Data rows:

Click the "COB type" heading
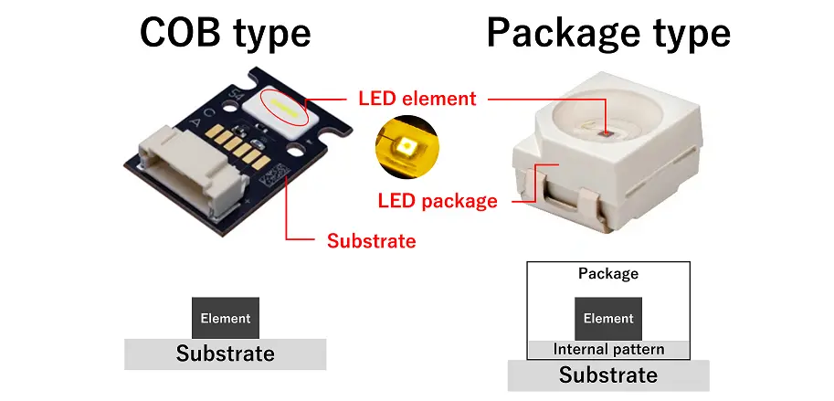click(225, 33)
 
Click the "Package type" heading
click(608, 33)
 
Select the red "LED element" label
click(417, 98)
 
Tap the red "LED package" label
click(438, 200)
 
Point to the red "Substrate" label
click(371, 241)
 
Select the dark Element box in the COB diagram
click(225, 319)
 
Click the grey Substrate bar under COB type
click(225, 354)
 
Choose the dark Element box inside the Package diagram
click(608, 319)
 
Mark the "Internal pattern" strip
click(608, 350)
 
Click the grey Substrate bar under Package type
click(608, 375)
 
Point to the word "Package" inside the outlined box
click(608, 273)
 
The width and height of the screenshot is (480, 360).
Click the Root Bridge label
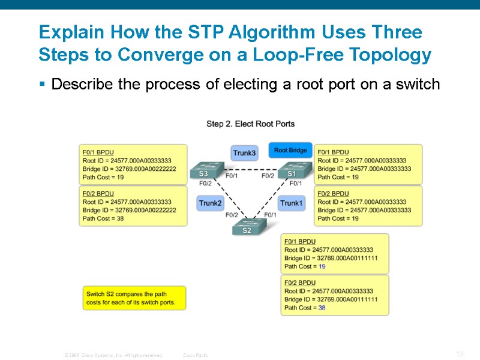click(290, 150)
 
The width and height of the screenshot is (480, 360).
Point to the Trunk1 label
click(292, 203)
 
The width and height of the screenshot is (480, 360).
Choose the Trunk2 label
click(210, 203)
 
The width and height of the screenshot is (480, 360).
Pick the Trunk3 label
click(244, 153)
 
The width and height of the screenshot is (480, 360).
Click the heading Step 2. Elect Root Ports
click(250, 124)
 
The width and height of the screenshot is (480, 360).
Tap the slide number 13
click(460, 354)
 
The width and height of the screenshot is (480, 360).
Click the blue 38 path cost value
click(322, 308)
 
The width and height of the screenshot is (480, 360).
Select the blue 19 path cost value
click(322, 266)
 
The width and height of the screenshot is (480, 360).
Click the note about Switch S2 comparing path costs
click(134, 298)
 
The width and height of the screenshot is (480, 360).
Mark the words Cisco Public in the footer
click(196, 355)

...

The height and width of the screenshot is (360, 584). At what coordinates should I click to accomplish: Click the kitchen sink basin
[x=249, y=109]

Work to be completed: Reproduce the items above, starting at the line that contains "Tap the red" and ending at the line that contains "click(292, 203)", with both included, and scale every coordinate in the answers by 2.1, rounding to whole numbers with halves rounded up. Keep all the request text unchanged, including any sizes it gives, and leave the pictures out.

Exercise result:
Tap the red "LED package" label
click(920, 420)
 
Point to the red "Substrate" label
click(779, 506)
 
Select the dark Element box in the COB diagram
click(473, 670)
 
Click the grey Substrate bar under COB type
click(473, 743)
 
Choose the dark Element box inside the Package diagram
click(1277, 670)
 
Mark the "Internal pattern" strip
click(1277, 735)
 
Click the grey Substrate bar under Package type
click(1277, 788)
 
Point to the word "Package" inside the outlined box
click(1277, 573)
 
The width and height of the screenshot is (480, 360).
Click the Root Bridge label
click(609, 315)
 
The width and height of the screenshot is (480, 360).
Point to the Trunk1 label
click(613, 426)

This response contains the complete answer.